Data items:
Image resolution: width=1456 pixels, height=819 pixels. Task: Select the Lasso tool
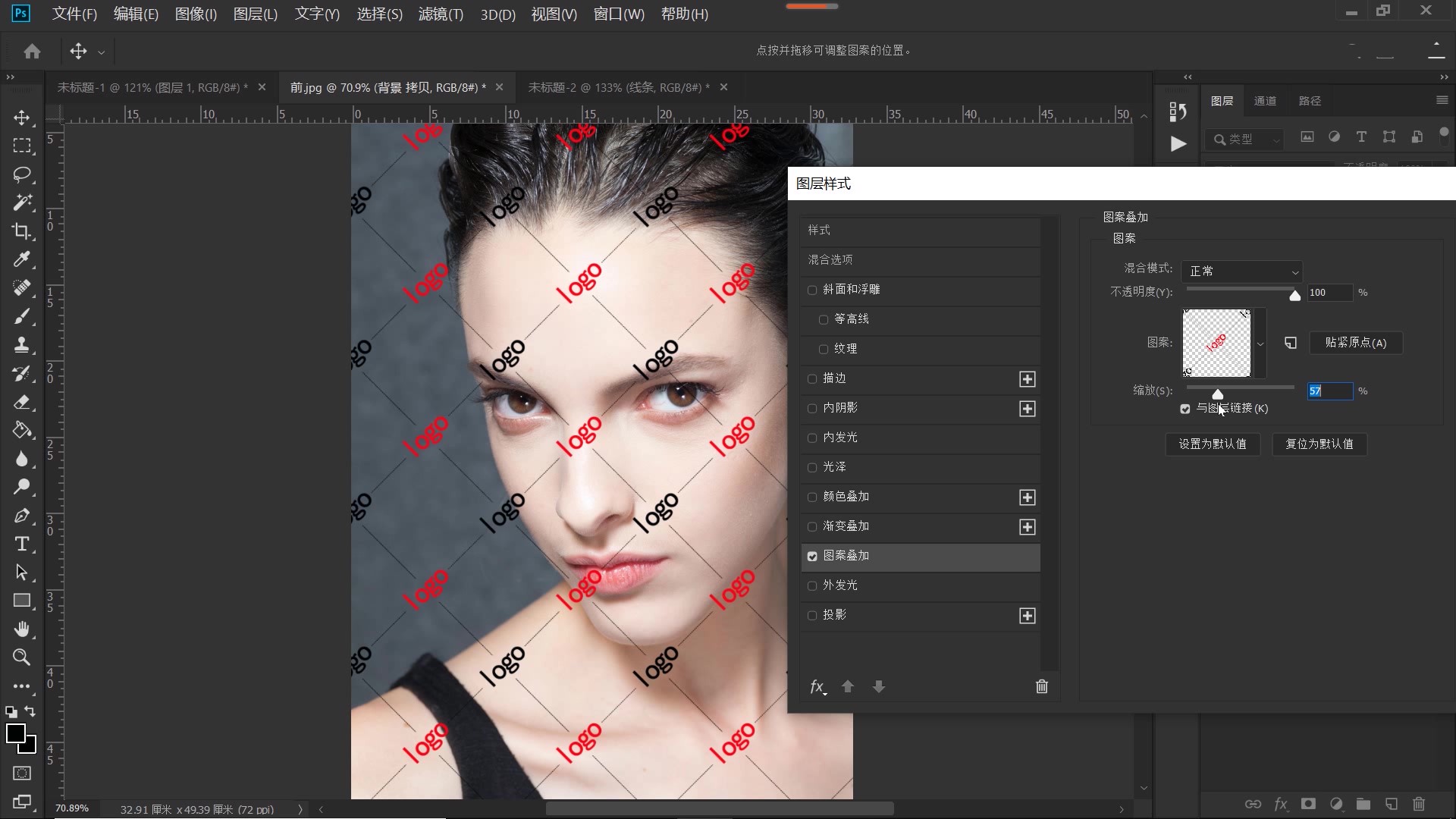[x=22, y=174]
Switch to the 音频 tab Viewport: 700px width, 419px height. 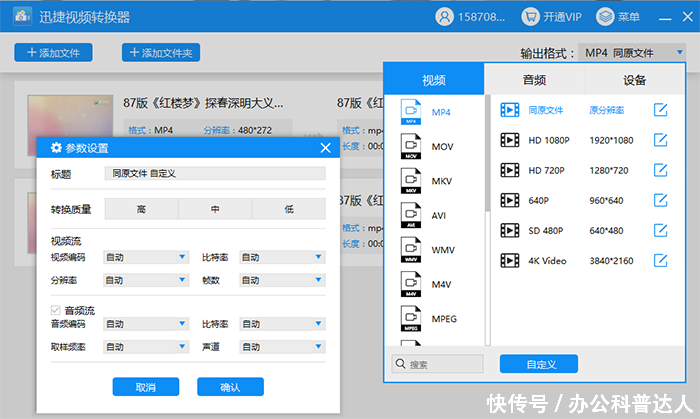534,80
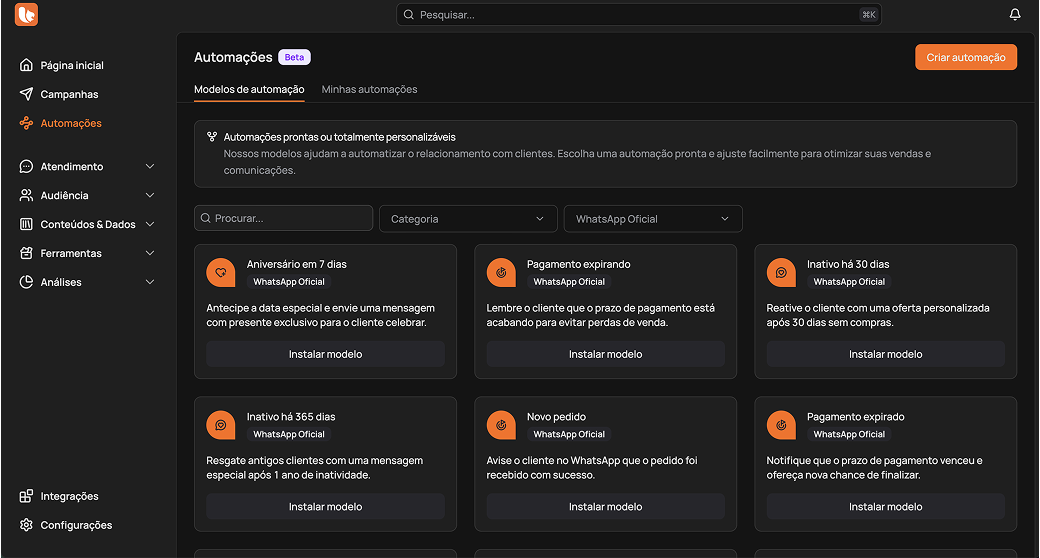Click the Criar automação button
Viewport: 1040px width, 558px height.
click(965, 57)
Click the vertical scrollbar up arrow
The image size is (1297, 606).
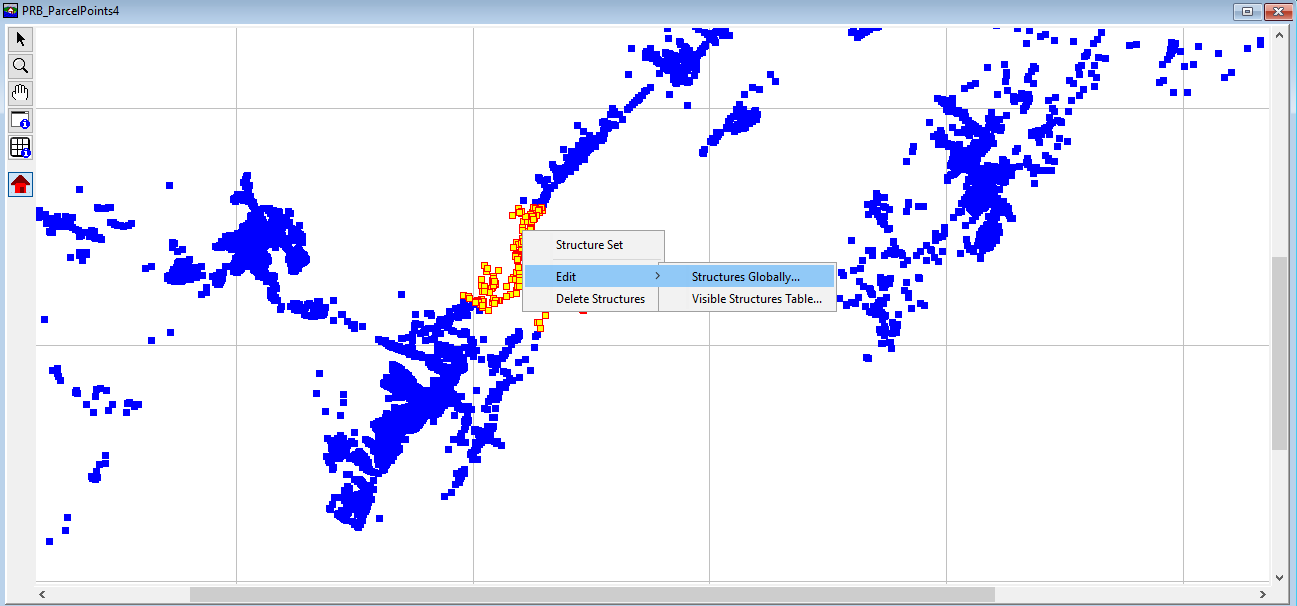(1279, 38)
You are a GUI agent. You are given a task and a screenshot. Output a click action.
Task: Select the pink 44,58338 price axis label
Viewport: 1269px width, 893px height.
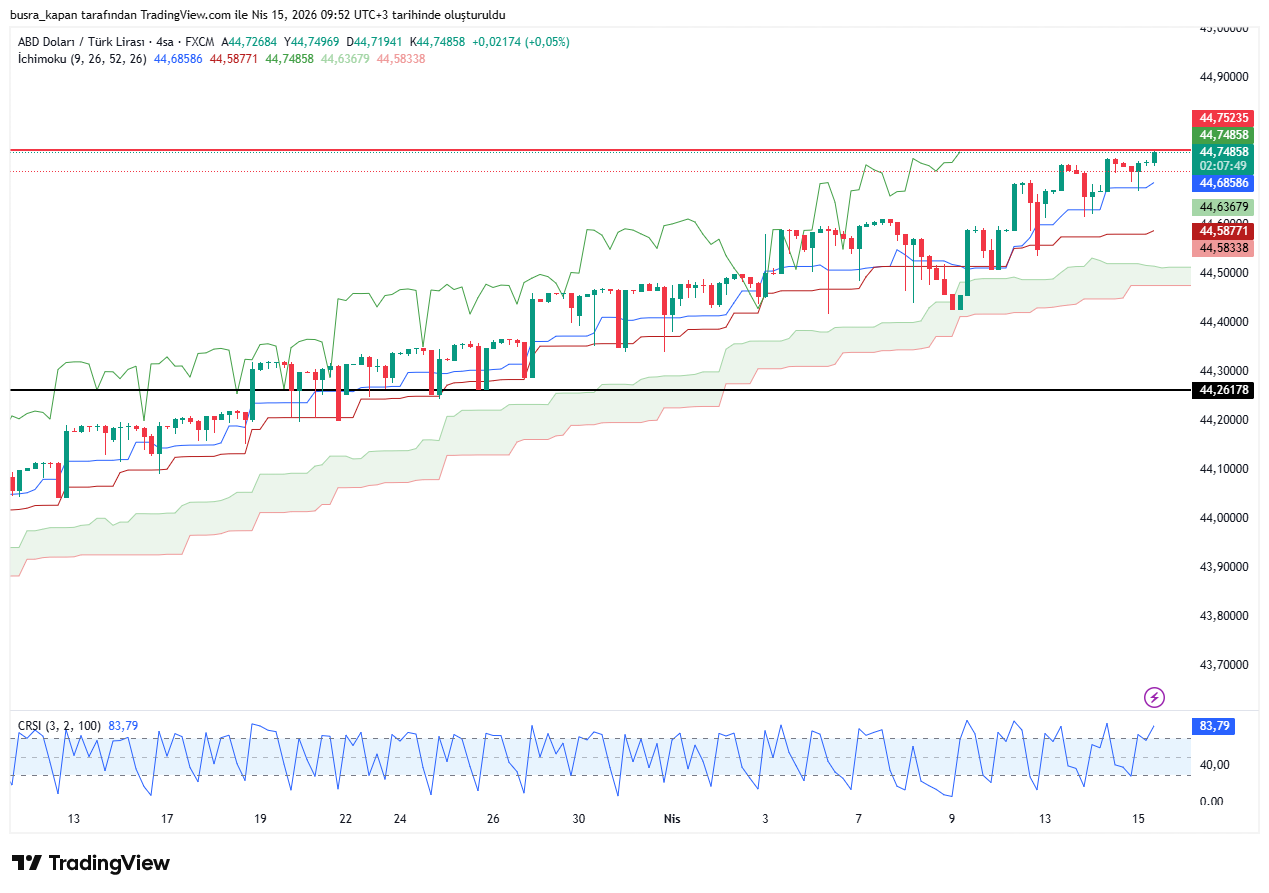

▶ _The problem_:
Copy out the rows from the line containing "You are a GUI" through the end of the rows, inclusive, word for word. Leave the pictures out.

▶ _Solution_:
You are a GUI agent. You are given a task and a screenshot. Output a click action.
Task: Select the pink 44,58338 price axis label
Viewport: 1269px width, 893px height.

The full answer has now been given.